- _Exercise prompt_
Only one stretch of the records below is wanted: the lines from the one holding "The image size is (1521, 669)." through the one holding "Sort by the Network column header". Return it exactly, both ends included.

- _Extracted entries_
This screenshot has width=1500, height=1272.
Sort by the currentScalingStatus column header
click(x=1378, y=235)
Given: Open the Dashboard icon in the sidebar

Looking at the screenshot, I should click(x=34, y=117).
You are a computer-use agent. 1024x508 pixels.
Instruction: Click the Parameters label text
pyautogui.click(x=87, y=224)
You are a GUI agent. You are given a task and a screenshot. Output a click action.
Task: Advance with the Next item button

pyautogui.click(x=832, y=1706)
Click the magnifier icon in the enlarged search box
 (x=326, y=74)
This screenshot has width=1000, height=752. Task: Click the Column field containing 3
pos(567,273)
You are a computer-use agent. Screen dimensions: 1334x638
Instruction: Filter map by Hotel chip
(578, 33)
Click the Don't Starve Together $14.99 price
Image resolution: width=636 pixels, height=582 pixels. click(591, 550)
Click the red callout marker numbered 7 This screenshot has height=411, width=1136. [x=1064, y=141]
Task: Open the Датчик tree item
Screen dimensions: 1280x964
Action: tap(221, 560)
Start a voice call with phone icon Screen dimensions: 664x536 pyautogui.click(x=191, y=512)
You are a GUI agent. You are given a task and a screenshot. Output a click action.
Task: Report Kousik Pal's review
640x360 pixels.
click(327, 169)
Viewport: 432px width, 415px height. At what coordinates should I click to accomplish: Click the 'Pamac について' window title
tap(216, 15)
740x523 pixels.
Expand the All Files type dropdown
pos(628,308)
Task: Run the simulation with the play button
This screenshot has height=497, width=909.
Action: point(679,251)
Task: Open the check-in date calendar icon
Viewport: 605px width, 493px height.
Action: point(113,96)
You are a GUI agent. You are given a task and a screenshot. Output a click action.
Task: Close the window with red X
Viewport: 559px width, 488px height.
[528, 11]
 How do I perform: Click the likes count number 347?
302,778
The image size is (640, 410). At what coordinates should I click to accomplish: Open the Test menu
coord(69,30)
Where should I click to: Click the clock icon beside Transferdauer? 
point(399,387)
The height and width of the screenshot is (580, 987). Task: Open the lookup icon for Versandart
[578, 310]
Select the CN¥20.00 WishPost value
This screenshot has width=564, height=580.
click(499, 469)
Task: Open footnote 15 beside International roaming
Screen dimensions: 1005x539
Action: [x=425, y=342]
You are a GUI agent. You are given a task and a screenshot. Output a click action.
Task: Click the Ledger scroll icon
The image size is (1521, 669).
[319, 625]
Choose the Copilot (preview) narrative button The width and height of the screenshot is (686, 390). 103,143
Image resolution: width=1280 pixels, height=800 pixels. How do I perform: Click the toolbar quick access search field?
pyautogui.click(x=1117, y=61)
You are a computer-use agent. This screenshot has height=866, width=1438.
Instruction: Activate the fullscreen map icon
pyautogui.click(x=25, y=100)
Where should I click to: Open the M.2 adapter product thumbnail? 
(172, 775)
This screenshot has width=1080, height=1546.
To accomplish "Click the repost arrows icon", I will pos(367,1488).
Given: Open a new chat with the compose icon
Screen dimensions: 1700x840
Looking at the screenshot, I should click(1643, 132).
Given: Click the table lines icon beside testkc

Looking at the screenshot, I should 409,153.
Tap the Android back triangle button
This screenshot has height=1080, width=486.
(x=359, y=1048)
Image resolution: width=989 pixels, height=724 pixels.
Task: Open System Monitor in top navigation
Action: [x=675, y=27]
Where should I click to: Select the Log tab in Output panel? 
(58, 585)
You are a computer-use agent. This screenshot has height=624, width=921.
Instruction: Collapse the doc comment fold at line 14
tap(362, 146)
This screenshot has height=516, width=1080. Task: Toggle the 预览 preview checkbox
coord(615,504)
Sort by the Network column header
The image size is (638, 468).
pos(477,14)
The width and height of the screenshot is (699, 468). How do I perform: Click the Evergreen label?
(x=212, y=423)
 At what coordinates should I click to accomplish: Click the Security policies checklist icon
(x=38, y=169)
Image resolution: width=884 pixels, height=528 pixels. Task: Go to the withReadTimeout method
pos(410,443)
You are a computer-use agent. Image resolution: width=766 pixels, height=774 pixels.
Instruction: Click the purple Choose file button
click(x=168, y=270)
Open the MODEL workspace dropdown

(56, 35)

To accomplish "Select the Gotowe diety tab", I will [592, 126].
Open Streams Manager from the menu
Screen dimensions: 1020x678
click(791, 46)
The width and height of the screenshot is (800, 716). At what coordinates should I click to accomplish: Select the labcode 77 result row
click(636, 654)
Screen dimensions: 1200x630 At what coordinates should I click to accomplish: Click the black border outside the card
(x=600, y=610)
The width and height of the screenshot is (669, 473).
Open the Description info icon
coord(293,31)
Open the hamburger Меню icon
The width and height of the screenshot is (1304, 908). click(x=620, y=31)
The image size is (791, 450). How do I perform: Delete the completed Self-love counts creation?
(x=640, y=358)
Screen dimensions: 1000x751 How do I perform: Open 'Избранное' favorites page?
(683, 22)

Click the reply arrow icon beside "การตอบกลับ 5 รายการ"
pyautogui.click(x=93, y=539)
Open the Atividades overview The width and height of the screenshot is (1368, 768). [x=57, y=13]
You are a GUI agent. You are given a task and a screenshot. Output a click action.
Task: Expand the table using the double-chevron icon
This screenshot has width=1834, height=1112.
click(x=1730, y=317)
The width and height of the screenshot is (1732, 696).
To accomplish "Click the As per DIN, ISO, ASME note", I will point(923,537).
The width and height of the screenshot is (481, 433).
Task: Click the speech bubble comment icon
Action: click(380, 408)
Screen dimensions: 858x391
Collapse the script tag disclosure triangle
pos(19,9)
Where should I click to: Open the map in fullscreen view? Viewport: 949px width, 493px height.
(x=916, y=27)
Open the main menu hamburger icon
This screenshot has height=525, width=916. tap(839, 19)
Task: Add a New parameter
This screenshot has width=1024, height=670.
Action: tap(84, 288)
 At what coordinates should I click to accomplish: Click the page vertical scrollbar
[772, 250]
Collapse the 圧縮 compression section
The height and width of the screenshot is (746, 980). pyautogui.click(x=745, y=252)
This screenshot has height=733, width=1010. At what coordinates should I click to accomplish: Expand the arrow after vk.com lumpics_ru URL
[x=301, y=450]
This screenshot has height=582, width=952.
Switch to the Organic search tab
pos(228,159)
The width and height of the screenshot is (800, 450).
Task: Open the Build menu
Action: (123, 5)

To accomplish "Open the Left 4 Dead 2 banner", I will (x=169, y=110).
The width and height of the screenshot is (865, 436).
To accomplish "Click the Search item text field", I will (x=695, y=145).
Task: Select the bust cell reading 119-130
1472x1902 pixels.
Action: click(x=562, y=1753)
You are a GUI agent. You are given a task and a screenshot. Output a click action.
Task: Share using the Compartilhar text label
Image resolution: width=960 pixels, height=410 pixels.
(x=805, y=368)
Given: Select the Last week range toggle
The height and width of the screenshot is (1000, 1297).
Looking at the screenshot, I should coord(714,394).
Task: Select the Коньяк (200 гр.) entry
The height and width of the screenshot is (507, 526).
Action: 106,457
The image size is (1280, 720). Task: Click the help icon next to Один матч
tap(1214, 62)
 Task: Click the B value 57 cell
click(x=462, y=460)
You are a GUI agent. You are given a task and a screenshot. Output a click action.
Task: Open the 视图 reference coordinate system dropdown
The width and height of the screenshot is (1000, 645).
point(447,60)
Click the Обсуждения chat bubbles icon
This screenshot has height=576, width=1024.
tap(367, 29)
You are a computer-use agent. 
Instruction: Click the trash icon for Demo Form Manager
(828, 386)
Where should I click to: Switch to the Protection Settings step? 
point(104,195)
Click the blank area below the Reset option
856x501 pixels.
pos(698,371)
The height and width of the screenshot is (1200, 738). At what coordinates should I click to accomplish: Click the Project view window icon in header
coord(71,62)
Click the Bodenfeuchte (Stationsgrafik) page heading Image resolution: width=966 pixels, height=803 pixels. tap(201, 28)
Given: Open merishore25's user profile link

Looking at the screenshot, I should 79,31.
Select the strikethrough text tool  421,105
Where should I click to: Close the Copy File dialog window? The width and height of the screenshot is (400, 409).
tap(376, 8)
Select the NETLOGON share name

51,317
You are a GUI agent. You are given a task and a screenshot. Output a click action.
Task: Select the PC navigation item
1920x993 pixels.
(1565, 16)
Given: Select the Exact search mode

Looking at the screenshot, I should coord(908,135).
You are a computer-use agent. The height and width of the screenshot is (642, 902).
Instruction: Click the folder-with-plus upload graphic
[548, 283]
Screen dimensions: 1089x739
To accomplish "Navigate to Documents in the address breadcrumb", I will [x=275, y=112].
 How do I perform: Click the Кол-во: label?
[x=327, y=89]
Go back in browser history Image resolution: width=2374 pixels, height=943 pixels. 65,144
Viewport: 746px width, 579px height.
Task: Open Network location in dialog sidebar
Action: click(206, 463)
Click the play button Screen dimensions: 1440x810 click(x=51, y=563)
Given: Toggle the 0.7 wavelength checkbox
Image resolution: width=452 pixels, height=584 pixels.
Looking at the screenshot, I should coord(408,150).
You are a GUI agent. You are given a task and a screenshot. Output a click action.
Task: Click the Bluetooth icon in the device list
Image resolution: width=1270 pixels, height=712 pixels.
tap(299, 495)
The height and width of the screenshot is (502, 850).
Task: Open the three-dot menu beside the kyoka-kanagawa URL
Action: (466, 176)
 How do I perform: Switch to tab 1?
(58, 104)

- _Exercise result_
The image size is (1521, 669).
[319, 625]
Choose the Copilot (preview) narrative button The width and height of the screenshot is (686, 390). 103,143
Image resolution: width=1280 pixels, height=800 pixels. How do I perform: Click the toolbar quick access search field?
pyautogui.click(x=1117, y=61)
You are a computer-use agent. This screenshot has height=866, width=1438.
Instruction: Activate the fullscreen map icon
pyautogui.click(x=25, y=100)
Where should I click to: Open the M.2 adapter product thumbnail? 
(172, 775)
This screenshot has width=1080, height=1546.
To accomplish "Click the repost arrows icon", I will pos(367,1488).
Given: Open a new chat with the compose icon
Screen dimensions: 1700x840
Looking at the screenshot, I should click(1643, 132).
Given: Click the table lines icon beside testkc

Looking at the screenshot, I should 409,153.
Tap the Android back triangle button
This screenshot has height=1080, width=486.
(x=359, y=1048)
Image resolution: width=989 pixels, height=724 pixels.
Task: Open System Monitor in top navigation
Action: [x=675, y=27]
Where should I click to: Select the Log tab in Output panel? 
(58, 585)
You are a computer-use agent. This screenshot has height=624, width=921.
Instruction: Collapse the doc comment fold at line 14
tap(362, 146)
This screenshot has height=516, width=1080. Task: Toggle the 预览 preview checkbox
coord(615,504)
Sort by the Network column header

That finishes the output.